Government doesn’t work.

It doesn’t deliver the mail on time. It doesn’t educate our children properly. It doesn’t keep the city safe. And yet we continue to play a gigantic game of “Let’s Pretend” by depending on government to solve problems. Worse yet, we refuse to recognize that government often creates the very problems that we ask it to solve.

Our politicians have perfected the knack of being able to blame others for the sins of government. When inflation soared in the 1970s, where did our leaders point their fingers? At Arab oil sheiks, labor union bosses, and “greedy” businessmen. They did not identify the real culprit—the government’s loose monetary policy, which had been allowed to eat away at the economy for ten years and which had made inflation inevitable. As government has destroyed the health care system in the 1980s and 1990s, who have our leaders blamed? Doctors and insurance agents, of course. There is never a shortage of scapegoats for politicians and bureaucrats to point to.

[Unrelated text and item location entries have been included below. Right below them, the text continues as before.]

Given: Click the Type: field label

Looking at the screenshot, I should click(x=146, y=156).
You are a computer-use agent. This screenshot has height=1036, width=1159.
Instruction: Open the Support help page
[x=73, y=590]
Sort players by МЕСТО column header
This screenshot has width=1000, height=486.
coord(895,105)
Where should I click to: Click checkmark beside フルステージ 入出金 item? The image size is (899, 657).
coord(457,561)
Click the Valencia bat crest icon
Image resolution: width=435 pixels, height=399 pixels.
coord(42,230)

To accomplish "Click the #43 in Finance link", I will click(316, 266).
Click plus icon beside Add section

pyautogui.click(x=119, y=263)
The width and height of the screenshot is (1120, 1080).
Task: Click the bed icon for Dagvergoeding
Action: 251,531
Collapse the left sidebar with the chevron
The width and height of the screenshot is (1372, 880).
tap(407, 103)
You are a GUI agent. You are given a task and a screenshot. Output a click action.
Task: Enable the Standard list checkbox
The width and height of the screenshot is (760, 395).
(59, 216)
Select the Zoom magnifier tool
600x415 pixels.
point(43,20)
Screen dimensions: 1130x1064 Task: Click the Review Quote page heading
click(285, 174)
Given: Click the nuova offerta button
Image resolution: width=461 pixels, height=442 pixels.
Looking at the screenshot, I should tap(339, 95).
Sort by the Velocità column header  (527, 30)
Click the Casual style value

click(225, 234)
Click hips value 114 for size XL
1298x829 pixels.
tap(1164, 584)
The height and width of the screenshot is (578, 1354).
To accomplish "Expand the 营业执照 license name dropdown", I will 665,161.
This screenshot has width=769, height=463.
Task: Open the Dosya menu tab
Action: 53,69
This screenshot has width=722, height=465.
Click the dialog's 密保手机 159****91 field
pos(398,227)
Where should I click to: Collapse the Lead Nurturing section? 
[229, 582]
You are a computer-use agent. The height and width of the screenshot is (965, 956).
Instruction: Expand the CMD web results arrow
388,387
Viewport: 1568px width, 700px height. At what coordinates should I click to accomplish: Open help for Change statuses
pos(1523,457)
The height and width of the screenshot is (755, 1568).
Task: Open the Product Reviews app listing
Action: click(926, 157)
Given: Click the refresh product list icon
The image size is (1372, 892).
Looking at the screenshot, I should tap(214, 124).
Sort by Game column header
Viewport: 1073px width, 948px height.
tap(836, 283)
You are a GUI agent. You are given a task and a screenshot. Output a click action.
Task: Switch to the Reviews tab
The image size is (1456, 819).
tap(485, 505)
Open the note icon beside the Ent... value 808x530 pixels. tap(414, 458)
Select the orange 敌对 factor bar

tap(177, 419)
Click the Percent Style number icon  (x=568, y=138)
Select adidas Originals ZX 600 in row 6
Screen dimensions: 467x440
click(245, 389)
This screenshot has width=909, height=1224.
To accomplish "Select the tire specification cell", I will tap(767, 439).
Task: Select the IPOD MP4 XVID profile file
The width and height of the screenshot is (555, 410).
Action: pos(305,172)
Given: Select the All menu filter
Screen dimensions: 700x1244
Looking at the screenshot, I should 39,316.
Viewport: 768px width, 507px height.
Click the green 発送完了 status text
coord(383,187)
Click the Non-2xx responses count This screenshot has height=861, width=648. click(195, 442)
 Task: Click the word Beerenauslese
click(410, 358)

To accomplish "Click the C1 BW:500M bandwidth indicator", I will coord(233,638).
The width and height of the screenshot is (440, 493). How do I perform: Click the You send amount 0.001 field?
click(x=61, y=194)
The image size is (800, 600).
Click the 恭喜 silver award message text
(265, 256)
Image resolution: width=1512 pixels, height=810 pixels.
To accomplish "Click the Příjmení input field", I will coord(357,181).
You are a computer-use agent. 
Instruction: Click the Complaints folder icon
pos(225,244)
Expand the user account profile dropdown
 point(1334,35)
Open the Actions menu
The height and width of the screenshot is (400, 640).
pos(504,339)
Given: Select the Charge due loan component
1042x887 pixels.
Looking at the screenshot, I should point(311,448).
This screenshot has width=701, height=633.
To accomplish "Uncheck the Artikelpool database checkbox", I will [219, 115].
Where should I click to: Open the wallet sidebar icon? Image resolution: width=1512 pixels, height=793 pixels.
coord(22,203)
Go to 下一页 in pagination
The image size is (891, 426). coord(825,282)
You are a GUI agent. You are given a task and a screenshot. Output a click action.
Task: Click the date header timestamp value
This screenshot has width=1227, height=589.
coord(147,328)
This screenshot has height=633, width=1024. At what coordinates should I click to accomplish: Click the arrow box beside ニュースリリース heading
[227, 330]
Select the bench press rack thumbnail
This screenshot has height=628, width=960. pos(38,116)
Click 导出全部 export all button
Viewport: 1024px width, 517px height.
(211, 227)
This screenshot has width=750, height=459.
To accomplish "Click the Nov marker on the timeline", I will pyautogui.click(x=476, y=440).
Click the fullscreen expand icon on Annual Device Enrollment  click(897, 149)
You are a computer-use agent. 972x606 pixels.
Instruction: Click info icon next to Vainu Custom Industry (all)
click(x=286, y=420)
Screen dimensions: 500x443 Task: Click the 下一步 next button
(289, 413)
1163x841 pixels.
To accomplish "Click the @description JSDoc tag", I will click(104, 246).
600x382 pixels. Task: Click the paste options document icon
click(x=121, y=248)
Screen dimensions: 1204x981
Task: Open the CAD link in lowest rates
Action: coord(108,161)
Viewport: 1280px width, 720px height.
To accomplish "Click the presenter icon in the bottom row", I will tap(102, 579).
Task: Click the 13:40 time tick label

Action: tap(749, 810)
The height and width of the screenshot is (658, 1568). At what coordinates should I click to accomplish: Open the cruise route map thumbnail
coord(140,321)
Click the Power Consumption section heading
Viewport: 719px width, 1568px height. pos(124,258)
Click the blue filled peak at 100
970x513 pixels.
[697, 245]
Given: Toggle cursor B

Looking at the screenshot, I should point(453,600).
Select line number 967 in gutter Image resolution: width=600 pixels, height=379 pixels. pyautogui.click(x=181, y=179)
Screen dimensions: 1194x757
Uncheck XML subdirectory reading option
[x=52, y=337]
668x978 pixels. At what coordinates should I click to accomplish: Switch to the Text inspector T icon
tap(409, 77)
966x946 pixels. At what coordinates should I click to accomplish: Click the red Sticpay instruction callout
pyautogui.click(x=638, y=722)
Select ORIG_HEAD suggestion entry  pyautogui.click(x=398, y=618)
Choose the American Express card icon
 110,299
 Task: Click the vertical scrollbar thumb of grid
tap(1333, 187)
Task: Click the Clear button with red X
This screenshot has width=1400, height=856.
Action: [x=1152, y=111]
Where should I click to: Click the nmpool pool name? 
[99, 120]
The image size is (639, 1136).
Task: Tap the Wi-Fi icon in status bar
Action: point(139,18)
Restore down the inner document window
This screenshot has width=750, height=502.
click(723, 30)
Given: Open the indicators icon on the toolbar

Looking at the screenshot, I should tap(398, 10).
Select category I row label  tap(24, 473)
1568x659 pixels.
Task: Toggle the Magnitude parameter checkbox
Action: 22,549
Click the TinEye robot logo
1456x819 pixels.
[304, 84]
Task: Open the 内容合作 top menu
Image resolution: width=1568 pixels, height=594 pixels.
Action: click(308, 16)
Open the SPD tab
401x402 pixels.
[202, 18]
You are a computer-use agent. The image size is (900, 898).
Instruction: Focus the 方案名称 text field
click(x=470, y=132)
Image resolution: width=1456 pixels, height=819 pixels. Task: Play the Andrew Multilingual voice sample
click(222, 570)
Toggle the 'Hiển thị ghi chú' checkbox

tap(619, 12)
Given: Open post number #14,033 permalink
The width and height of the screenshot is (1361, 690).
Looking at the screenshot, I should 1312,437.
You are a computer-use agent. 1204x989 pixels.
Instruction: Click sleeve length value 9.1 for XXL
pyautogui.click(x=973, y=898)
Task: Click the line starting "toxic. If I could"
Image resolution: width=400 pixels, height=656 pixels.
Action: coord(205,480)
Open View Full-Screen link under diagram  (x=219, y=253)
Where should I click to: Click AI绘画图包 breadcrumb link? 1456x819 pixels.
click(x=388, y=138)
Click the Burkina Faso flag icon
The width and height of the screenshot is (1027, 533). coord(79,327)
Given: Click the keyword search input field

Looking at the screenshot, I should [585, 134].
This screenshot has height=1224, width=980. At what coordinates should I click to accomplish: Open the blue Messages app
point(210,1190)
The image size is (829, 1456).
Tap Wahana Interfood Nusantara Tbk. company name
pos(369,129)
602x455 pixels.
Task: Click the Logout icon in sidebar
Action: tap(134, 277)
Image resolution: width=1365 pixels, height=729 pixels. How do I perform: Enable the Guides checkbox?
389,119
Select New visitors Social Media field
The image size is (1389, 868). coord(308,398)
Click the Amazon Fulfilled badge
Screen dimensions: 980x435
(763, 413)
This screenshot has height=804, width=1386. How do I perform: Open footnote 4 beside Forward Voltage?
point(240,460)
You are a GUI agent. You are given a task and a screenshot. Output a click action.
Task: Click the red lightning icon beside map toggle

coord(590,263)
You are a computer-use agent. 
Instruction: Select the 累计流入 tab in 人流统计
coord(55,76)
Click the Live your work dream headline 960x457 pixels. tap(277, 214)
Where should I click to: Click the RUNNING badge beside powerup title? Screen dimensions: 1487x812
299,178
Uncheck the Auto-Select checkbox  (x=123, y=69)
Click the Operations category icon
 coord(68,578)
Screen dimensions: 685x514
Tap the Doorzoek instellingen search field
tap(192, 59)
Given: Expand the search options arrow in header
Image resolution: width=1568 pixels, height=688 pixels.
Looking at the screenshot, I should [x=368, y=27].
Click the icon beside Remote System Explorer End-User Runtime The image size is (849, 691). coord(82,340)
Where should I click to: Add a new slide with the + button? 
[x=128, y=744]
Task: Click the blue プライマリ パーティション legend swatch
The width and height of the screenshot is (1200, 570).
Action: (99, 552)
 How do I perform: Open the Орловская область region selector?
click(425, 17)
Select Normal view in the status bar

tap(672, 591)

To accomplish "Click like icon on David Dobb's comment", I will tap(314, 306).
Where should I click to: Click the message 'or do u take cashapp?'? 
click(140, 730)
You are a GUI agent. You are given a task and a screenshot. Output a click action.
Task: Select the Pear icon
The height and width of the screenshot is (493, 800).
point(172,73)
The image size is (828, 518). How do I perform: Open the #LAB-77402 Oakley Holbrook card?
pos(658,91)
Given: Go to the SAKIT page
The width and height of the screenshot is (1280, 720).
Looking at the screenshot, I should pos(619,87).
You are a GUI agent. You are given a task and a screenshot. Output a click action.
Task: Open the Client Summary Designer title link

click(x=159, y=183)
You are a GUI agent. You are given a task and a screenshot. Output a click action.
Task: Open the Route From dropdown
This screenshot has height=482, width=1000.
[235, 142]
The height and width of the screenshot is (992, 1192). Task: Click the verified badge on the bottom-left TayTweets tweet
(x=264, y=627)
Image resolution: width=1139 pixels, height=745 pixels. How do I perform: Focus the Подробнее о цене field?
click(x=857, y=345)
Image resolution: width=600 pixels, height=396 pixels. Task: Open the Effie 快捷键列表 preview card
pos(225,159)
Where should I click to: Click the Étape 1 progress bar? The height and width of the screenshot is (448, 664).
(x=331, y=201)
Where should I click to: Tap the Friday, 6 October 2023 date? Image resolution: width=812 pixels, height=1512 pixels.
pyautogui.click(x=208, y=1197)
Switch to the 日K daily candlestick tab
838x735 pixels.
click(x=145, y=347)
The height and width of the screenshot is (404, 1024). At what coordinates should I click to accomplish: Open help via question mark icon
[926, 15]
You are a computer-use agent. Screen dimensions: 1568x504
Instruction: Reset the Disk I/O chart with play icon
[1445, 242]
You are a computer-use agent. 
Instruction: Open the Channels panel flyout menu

Today’s major scapegoats are lawyers. They are blamed for the litigation explosion and, once again, politicians and bureaucrats come to the rescue by offering solutions and involve ever-more government—such as caps on liability settlements. But lawyers are merely taking advantage of the laws and regulations that make lawsuits possible—the Americans with Disabilities Act, EPA regulations, discrimination laws, and so on. The problem is no more that we have too many lawyers than it is that we have too many businessmen or doctors. As always, it’s a problem of too much government.